過去の飲酒運転と有罪。犯罪歴抹消はできる?[2]





法律ノート 第1061回 弁護士 鈴木淳司
June 14, 2017

週末に、ルイジアナ州に収監されている受刑者に面会するために、その方の家族と一緒に飛びました。道中、乗換え便が数時間遅滞して、結局目的地である、かなり田舎の空港に着いたのは夜中でした。レンタカー会社も閉まっているし、携帯電話も入らない。そして人もいない空港で途方にくれました。かなり大変な思いをしましたが、皆さんは平穏な週末を過ごされましたか。

 

過去の飲酒運転と有罪。犯罪歴抹消はできる?[2]

 

さて前回から考えてきた「以前(10年ほど前)、学生のとき、飲酒運転で有罪の判決をカリフォルニア州で受けました。当時、罰金を支払い、指定された講習などすべて裁判所から言い渡されたことは終了しました。その後、警察にかかわるような問題はまったくありません。現在、トランプ政権になって移民に厳しくなってきたということを聞いています。私は現在就労ビザでアメリカに滞在しているのですが、以前、飲酒運転があったということで、強制送還などになるのではないかと不安になっています。色々検索すると、犯罪歴を抹消する手続きがあるということがみつかりました。この抹消手続きというものはどのようなものなのか、やはり私はやっておくべきなのか、教えていただけないでしょうか」という質問を考えていきましょう。

 

前科抹消手続きーエクスパンジメント

 

前回、前科抹消手続き(エクスパンジメント)を考え始めました。
エクスパンジメントの手続きは、州ごとにかなり実務が違いますので、今回はできるだけ一般的にあてはまる内容を考えていきたいと思います。

 

抹消内容には制限ありー開示すべき場合

 

まず、エクスパンジメントの手続きですが、刑事事件の前科を抹消するとしても、抹消される内容の限度があります。このことをよく理解しておいていただきたいと思います。

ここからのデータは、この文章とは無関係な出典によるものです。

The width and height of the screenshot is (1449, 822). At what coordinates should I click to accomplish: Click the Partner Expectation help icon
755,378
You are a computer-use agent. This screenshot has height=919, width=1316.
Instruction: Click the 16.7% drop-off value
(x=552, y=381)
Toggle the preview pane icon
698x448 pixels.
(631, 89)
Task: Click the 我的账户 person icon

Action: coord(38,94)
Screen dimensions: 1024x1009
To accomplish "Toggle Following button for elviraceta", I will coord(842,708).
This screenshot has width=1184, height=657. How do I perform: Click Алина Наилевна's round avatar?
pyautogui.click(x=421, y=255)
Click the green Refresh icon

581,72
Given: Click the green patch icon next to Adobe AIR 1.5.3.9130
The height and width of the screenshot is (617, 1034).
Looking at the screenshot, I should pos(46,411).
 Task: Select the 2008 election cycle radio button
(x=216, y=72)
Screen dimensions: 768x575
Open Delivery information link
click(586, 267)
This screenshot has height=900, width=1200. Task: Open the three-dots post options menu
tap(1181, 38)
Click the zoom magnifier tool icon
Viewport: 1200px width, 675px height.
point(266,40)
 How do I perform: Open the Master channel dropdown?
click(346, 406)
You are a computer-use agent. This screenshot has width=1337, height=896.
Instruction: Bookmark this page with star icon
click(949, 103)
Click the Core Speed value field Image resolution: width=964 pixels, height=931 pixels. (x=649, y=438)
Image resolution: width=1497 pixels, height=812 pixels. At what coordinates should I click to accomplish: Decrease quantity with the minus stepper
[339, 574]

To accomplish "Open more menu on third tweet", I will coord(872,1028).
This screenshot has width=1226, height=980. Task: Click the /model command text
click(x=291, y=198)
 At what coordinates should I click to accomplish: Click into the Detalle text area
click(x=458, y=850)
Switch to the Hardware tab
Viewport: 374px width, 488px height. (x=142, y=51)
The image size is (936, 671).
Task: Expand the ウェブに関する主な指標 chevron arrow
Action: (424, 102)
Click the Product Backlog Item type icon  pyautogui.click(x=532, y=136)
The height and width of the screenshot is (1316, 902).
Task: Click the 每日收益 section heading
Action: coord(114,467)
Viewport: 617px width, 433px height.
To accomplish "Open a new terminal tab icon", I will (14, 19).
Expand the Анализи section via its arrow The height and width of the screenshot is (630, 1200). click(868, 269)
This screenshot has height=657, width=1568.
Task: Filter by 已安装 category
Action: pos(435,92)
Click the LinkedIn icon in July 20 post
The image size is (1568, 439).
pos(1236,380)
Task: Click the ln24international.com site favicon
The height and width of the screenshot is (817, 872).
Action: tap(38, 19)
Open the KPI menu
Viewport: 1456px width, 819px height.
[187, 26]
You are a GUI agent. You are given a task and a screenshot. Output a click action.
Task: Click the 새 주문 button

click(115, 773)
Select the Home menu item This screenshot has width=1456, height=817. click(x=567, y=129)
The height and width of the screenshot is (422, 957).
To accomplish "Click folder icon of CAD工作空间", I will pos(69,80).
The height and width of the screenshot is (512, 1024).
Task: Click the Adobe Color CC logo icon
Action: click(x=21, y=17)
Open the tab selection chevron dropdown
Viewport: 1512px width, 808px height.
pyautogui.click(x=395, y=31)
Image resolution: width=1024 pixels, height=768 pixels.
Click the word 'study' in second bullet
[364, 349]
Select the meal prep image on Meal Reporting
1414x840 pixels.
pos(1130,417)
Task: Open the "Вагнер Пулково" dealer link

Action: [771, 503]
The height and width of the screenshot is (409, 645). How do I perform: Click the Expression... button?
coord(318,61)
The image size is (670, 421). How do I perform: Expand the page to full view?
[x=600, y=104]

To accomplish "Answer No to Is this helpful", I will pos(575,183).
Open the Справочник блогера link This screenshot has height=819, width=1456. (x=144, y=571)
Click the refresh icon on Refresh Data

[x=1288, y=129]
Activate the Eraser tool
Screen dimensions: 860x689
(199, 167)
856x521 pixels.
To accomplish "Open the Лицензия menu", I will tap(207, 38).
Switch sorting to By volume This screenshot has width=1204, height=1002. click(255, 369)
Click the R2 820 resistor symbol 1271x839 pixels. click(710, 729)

要するに、前科の抹消が裁判所に認められたとしても、一定の場合には、前科を申告しなければなりません。

この一定の場合というのは、対行政関係です。
たとえば、米国の入国管理関係や、米国の行政関係の申請などを行う場合を指します。ですので、前科がエクスパンジメントによって抹消されたとしても、ビザ、永住権、および市民権の申請時には、前科を開示しなければなりません。

もちろん申請書のなかで許されていれば、前科が抹消されたという事実は言及しておくべきだとは思います。

 

私人関係における「前科はありますか?」

 

一般的な生活を送っていると、今までに前科はありますか?ということが聞かれる場面があります。たとえば、就職活動をしている場合や、家を借りようとする場合などが考えられるでしょうか。

このような私人関係の場合には、抹消手続きが裁判所に認められれば「前科はない」と申告して問題なくなります。

 

州ごとの違いには細心の注意を

 

注意したいのは、政府関係の仕事に就業したい場合には、前科について申告しなければならない可能性が高いです。基本的に連邦政府に関しては、前科は申告しなければなりません。州政府に関しては各州の法律に規定されています。

エクスパンジメントというのは基本的に州法にもとづいて決められているで、前科となったもともとの罪が審理された裁判所の管轄となります。

そうすると、アラバマ州で言い渡された刑については、そのアラバマ州の裁判所に適用される法律を考えなければなりませんし、カリフォルニア州で言い渡された刑については、カリフォルニア州の法律によることになります。

 

エクスパンジメントに関わる法律は各州で異なりますが、どのような罪が抹消の対象になるかも違いがあります。たとえば、今回質問されている飲酒運転の罪のような場合、ほとんどの州で軽罪(Misdemeanor、最高刑が禁錮1年以下の罪)に関しては抹消の対象となります。
一方で重罪(Felony、最高刑が禁錮1年以上の罪)だと抹消を許さない州もあります。

ですので、現在どこに住んでいるか、などにかかわらず、刑を言い渡した裁判所に適用される抹消手続きの法律を解析する必要があります。

 

今回質問されている方は、カリフォルニア州の州地方裁判所で飲酒運転(軽罪)の罪で有罪となっているようです。そうするとカリフォルニア州法では飲酒運転の罪は、抹消手続きの対象になりますので、抹消の申請は可能となります。

ただし、抹消の申請をするには、言渡しを受けた刑に付された条件を全てクリアーすることが前提となります。

ここから次回考えていきたいと思います。

 

 

私はまだ、疲れが完全に回復していないですが、良い天気を楽しみながら、また一週間がんばっていきましょうね。